**EXERCISE DIRECTIONS**
All records should be written out again exactly.

----

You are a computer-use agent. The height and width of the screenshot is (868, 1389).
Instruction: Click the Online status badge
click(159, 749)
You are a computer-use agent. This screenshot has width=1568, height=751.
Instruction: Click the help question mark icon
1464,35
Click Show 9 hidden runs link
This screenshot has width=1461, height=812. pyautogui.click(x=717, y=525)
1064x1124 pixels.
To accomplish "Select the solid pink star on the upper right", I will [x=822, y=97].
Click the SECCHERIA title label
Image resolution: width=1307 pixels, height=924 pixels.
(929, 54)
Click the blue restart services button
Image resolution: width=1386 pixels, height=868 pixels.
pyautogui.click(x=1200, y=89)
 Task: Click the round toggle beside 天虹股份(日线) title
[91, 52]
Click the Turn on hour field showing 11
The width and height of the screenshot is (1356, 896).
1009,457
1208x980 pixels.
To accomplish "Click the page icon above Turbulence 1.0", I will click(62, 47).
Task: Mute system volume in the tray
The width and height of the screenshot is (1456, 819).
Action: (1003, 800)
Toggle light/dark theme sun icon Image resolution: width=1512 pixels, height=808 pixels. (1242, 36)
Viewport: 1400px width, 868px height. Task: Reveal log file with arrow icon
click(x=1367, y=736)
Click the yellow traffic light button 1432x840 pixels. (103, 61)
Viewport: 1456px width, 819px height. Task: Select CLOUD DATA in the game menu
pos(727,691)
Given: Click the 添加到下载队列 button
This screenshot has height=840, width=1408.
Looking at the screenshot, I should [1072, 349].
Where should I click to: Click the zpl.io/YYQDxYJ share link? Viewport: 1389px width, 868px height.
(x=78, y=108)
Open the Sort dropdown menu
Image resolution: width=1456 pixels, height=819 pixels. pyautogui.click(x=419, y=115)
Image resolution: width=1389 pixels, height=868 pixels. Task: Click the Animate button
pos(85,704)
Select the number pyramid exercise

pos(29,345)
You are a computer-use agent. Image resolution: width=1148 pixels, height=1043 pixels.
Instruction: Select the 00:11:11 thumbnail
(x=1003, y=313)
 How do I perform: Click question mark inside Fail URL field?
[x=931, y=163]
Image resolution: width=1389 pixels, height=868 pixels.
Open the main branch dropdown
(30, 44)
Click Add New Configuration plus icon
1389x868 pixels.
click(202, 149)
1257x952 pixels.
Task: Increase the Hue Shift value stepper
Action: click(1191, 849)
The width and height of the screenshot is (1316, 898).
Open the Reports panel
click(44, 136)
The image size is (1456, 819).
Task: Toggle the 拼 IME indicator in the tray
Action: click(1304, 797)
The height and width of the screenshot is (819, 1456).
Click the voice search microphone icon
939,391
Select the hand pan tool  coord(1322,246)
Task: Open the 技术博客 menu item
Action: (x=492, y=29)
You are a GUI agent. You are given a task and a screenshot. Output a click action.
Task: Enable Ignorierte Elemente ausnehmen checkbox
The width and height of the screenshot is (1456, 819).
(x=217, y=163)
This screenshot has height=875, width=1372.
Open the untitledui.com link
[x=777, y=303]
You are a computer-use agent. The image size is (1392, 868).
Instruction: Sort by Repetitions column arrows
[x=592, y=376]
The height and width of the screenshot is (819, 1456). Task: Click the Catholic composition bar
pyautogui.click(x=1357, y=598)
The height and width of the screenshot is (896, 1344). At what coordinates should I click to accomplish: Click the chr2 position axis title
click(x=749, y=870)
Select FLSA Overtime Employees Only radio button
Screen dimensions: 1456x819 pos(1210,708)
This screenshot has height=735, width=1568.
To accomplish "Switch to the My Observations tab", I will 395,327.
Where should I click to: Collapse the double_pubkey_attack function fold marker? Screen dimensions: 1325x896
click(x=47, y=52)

----

**SOLUTION FOR THIS EXERCISE**
You are a computer-use agent. The height and width of the screenshot is (868, 1389).
Instruction: Click the Online status badge
click(159, 749)
You are a computer-use agent. This screenshot has width=1568, height=751.
Instruction: Click the help question mark icon
1464,35
Click Show 9 hidden runs link
This screenshot has width=1461, height=812. pyautogui.click(x=717, y=525)
1064x1124 pixels.
To accomplish "Select the solid pink star on the upper right", I will [x=822, y=97].
Click the SECCHERIA title label
Image resolution: width=1307 pixels, height=924 pixels.
(929, 54)
Click the blue restart services button
Image resolution: width=1386 pixels, height=868 pixels.
pyautogui.click(x=1200, y=89)
 Task: Click the round toggle beside 天虹股份(日线) title
[91, 52]
Click the Turn on hour field showing 11
The width and height of the screenshot is (1356, 896).
1009,457
1208x980 pixels.
To accomplish "Click the page icon above Turbulence 1.0", I will click(62, 47).
Task: Mute system volume in the tray
The width and height of the screenshot is (1456, 819).
Action: (1003, 800)
Toggle light/dark theme sun icon Image resolution: width=1512 pixels, height=808 pixels. (1242, 36)
Viewport: 1400px width, 868px height. Task: Reveal log file with arrow icon
click(x=1367, y=736)
Click the yellow traffic light button 1432x840 pixels. (103, 61)
Viewport: 1456px width, 819px height. Task: Select CLOUD DATA in the game menu
pos(727,691)
Given: Click the 添加到下载队列 button
This screenshot has height=840, width=1408.
Looking at the screenshot, I should [1072, 349].
Where should I click to: Click the zpl.io/YYQDxYJ share link? Viewport: 1389px width, 868px height.
(x=78, y=108)
Open the Sort dropdown menu
Image resolution: width=1456 pixels, height=819 pixels. pyautogui.click(x=419, y=115)
Image resolution: width=1389 pixels, height=868 pixels. Task: Click the Animate button
pos(85,704)
Select the number pyramid exercise

pos(29,345)
You are a computer-use agent. Image resolution: width=1148 pixels, height=1043 pixels.
Instruction: Select the 00:11:11 thumbnail
(x=1003, y=313)
 How do I perform: Click question mark inside Fail URL field?
[x=931, y=163]
Image resolution: width=1389 pixels, height=868 pixels.
Open the main branch dropdown
(30, 44)
Click Add New Configuration plus icon
1389x868 pixels.
click(202, 149)
1257x952 pixels.
Task: Increase the Hue Shift value stepper
Action: click(1191, 849)
The width and height of the screenshot is (1316, 898).
Open the Reports panel
click(44, 136)
The image size is (1456, 819).
Task: Toggle the 拼 IME indicator in the tray
Action: click(1304, 797)
The height and width of the screenshot is (819, 1456).
Click the voice search microphone icon
939,391
Select the hand pan tool  coord(1322,246)
Task: Open the 技术博客 menu item
Action: (x=492, y=29)
You are a GUI agent. You are given a task and a screenshot. Output a click action.
Task: Enable Ignorierte Elemente ausnehmen checkbox
The width and height of the screenshot is (1456, 819).
(x=217, y=163)
This screenshot has height=875, width=1372.
Open the untitledui.com link
[x=777, y=303]
You are a computer-use agent. The image size is (1392, 868).
Instruction: Sort by Repetitions column arrows
[x=592, y=376]
The height and width of the screenshot is (819, 1456). Task: Click the Catholic composition bar
pyautogui.click(x=1357, y=598)
The height and width of the screenshot is (896, 1344). At what coordinates should I click to accomplish: Click the chr2 position axis title
click(x=749, y=870)
Select FLSA Overtime Employees Only radio button
Screen dimensions: 1456x819 pos(1210,708)
This screenshot has height=735, width=1568.
To accomplish "Switch to the My Observations tab", I will 395,327.
Where should I click to: Collapse the double_pubkey_attack function fold marker? Screen dimensions: 1325x896
click(x=47, y=52)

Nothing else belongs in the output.